New research suggests that CCSVI isn't as big a part of MS as we all had hoped.

Im gonna wait a little longer i think, my MRV was from the head up and showed 1 cranial vein pinched. that was enough evidence for him to proceed. Just a tough situation, dont want to wait till its to late.

MRV isn't accurate anyway. I wouldn't base my decision on that alone.

early on ms and not that bad i would definitely wait. in the meantime you mentioned something pinched in the cranial. have you checked out dr. flanagan's or dr. diana's?

codefellow wrote:Have you been tested?


Our plan is, when we are ready, she gets tested ONLY.

We will wait for the test results and THEN decide what to do next.
Every day, the IR's treat yet another brave pioneer and they learn a little more, refine the technique a little better. Some may even find new ways to reduce the rates of restenosis without stents.

FWIW, I agree with those who think you should wait.
But if possible, keep the appointment and only get tested for now.
Just stick your toe in the water before you dive in with your whole body!

Codefellow....
Your post pretty much sums up how I'm feeling at this point in time. I have felt from the beginning that I will undoubtedly have an issue in my veins & was not even inclined to get tested (DU). I have had to pass up a few opportunities to be tested/treated by Dr. Sclafani b/c of my husband's overseas work schedule & my wish that he be able to come with me. Truthfully, I was a little bothered by testing & treatment following the day after - way too fast for me. I finally decided that I would go to Barrie, ON to have the DU, and then as you say 'decide what to do next'. So, I've just 'dipped my toe'.... Had my DU done by Angie last week in Barrie, ON. The results have not arrived in my mailbox yet. I reside in Canada, so the bonus... if/when I 'dive in', I will hopefully have a place to go for follow-up here in Canada after becoming a patient at this center...???? It feels like baby-steps somedays and other days, I feel that I'm best to wait.... so much is happening & changing. Restenosis &/or clots scare the crap out of me. I certainly teeter back & forth about how I should approach this & my very wise spouse keeps telling me that only I can make this choice for myself. He has listened to HOURS of me yammering on about CCSVI & if he has an opinion of what my choice should be.... he has never voiced it one way or another. I know I will have his support no matter how I proceed - just wish I had a crystal ball and I'm certainly grateful that my condition is such that I can take the time that I feel that I need to take. It is certainly not an easy choice & none of us wants to live with any regrets, would-haves or should-haves.....

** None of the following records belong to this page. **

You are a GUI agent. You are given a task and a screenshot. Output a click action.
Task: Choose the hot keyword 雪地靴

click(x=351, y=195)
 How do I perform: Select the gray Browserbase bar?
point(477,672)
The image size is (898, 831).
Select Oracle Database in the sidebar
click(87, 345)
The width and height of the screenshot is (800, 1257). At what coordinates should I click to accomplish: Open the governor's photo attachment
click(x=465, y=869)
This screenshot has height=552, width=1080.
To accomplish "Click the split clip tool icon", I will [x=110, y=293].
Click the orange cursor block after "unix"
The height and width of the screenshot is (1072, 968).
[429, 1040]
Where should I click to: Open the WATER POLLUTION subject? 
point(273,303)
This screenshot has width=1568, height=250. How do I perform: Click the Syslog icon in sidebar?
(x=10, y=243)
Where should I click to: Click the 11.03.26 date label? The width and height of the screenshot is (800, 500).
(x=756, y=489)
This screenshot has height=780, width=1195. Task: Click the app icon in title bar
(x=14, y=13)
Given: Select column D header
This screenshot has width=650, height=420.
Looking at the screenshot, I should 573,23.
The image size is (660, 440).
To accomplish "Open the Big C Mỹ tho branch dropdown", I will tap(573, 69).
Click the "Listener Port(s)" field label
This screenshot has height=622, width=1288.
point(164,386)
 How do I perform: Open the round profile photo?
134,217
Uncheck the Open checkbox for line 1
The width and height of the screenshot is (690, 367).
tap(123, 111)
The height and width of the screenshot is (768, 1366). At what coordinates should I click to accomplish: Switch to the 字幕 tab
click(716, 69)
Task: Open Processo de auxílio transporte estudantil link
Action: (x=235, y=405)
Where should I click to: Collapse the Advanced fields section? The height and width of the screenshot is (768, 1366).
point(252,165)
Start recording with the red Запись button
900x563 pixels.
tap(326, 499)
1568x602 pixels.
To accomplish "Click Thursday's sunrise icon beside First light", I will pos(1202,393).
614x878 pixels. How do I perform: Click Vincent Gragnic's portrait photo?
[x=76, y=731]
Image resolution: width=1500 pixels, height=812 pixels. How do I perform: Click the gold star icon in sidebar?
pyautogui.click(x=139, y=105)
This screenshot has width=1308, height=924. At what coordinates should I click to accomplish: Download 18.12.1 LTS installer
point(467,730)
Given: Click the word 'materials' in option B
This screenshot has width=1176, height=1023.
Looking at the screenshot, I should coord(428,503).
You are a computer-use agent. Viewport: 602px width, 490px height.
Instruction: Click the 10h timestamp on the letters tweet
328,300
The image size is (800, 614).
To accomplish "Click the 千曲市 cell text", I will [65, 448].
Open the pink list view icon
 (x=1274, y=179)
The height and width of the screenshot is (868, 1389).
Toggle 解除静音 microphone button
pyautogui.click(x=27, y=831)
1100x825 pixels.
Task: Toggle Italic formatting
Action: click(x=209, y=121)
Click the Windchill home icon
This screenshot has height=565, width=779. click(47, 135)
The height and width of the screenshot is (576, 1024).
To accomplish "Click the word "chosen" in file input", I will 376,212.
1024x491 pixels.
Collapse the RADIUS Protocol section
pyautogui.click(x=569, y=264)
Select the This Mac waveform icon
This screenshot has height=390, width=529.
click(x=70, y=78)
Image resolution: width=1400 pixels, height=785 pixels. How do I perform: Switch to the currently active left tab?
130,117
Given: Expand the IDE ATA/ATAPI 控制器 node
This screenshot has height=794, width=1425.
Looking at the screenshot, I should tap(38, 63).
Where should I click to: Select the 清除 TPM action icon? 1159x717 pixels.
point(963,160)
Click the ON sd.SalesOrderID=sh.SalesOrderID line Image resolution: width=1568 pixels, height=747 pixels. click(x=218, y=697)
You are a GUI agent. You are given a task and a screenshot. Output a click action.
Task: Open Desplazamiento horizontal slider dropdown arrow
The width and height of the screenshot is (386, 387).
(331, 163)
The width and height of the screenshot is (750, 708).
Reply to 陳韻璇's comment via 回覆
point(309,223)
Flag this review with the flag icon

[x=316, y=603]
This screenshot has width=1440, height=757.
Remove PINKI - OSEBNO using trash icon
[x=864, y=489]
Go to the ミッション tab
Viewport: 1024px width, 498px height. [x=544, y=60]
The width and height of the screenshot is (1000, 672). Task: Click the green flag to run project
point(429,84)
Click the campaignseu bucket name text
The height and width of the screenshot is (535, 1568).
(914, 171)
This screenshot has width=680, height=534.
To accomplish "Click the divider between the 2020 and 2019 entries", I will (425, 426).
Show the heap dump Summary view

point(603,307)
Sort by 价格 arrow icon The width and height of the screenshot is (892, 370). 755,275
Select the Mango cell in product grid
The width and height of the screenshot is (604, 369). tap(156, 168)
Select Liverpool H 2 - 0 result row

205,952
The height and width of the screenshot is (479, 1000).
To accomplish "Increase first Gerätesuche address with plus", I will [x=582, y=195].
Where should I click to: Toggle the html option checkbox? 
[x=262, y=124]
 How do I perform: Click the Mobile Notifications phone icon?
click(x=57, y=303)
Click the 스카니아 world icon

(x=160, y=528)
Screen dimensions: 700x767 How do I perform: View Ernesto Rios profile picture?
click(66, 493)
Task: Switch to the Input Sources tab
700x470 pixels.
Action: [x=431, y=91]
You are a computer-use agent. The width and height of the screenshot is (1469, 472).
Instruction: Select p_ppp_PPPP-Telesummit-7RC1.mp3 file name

brianm wrote:Im gonna wait a little longer i think, my MRV was from the head up and showed 1 cranial vein pinched. that was enough evidence for him to proceed. Just a tough situation, dont want to wait till its to late.

Relying upon the images of an MRV is unreliable.
treating an intracranial vein is not likely to be the solution.

My opinion is different to the replies you've had so far - I'd say I would have gone for it right at the beginning of my ms journey if this was 8 years ago! Its a very personal decision and you should do exactly what you decide to do! None of us know exactly the right thing to do! X

I regret having it done. First time was June 2010. Got great improvements that were short lived. Tried 3 more times. And with the last 2 the doctors were unable to get in because my veins are now scarred and are blocked 100%. Wait. It is not worth the chance of becoming more disabled.